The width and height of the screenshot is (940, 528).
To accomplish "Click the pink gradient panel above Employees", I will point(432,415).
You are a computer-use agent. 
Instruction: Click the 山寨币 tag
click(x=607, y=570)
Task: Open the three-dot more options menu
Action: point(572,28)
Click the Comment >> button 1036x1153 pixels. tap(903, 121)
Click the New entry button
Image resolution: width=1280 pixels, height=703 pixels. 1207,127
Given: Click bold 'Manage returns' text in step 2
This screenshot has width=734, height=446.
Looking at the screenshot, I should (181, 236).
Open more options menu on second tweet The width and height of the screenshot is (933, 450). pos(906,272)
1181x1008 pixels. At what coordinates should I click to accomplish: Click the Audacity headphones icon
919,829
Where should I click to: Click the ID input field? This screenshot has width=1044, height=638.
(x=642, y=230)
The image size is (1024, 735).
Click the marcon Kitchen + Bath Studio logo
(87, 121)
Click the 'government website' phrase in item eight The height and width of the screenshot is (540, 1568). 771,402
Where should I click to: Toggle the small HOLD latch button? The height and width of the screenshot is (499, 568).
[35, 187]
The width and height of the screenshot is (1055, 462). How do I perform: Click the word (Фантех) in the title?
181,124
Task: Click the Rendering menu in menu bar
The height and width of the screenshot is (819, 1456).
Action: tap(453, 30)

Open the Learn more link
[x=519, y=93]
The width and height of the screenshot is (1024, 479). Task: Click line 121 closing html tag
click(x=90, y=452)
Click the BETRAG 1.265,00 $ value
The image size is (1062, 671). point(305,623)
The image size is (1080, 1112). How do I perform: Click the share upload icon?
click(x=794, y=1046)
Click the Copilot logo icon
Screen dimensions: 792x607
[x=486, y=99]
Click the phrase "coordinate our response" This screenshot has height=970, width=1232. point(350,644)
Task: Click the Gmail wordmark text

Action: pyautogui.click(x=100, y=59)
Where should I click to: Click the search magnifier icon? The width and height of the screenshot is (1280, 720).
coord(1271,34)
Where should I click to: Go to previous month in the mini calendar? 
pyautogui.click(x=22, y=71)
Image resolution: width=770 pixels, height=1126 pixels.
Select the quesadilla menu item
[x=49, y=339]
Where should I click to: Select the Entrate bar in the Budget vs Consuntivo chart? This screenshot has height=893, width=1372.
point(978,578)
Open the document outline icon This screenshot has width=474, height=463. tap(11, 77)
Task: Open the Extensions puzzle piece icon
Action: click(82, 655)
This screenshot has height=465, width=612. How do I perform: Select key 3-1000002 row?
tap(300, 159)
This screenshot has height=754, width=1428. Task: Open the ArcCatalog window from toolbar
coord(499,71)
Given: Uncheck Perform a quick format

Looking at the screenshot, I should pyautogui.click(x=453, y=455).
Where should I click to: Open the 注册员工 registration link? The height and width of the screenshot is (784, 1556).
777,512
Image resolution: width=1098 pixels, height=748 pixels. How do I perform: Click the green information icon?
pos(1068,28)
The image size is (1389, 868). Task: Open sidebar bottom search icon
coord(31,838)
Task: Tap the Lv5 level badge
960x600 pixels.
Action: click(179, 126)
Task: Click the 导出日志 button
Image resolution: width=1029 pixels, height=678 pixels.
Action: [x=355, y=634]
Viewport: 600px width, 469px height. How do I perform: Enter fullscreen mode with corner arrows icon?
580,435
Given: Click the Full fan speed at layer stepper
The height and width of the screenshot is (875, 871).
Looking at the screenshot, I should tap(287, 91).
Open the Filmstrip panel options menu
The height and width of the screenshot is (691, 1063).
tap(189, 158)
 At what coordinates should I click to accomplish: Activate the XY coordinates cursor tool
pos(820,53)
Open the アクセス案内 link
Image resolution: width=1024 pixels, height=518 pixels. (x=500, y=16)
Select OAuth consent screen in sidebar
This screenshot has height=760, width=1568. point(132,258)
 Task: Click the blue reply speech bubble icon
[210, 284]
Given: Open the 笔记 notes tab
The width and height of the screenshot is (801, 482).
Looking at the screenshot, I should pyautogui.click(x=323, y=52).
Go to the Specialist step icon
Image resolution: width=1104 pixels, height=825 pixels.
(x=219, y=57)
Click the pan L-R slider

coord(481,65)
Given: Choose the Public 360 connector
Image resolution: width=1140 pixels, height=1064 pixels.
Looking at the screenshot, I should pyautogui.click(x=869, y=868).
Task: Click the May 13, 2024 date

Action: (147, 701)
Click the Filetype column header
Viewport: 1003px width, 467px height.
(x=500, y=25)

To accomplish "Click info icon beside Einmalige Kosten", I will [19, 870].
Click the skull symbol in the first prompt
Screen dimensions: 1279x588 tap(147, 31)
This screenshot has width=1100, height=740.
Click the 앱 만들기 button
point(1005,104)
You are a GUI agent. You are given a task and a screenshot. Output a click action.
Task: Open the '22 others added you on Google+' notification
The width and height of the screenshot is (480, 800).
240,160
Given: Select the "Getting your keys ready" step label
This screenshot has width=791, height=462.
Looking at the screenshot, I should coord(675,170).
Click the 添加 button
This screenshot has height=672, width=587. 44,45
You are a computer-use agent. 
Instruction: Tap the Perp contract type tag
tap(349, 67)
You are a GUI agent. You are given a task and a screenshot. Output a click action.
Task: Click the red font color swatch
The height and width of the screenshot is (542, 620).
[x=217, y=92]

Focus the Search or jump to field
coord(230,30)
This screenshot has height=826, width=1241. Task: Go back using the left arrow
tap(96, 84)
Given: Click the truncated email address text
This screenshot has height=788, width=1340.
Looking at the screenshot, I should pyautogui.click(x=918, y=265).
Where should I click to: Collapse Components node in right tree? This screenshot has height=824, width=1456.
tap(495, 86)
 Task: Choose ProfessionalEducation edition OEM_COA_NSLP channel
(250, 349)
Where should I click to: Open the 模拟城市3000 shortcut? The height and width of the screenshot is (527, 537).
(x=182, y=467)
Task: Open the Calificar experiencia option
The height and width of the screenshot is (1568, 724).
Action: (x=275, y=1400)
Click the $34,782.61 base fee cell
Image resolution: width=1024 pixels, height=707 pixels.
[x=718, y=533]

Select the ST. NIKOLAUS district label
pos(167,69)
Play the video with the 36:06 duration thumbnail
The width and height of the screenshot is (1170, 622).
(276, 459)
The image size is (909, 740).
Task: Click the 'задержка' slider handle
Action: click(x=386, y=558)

--

> [Exercise requirements]: From the records above, copy every line that holds the word "phrase".

> [Reply to the task]:
Click the 'government website' phrase in item eight The height and width of the screenshot is (540, 1568). 771,402
Click the phrase "coordinate our response" This screenshot has height=970, width=1232. point(350,644)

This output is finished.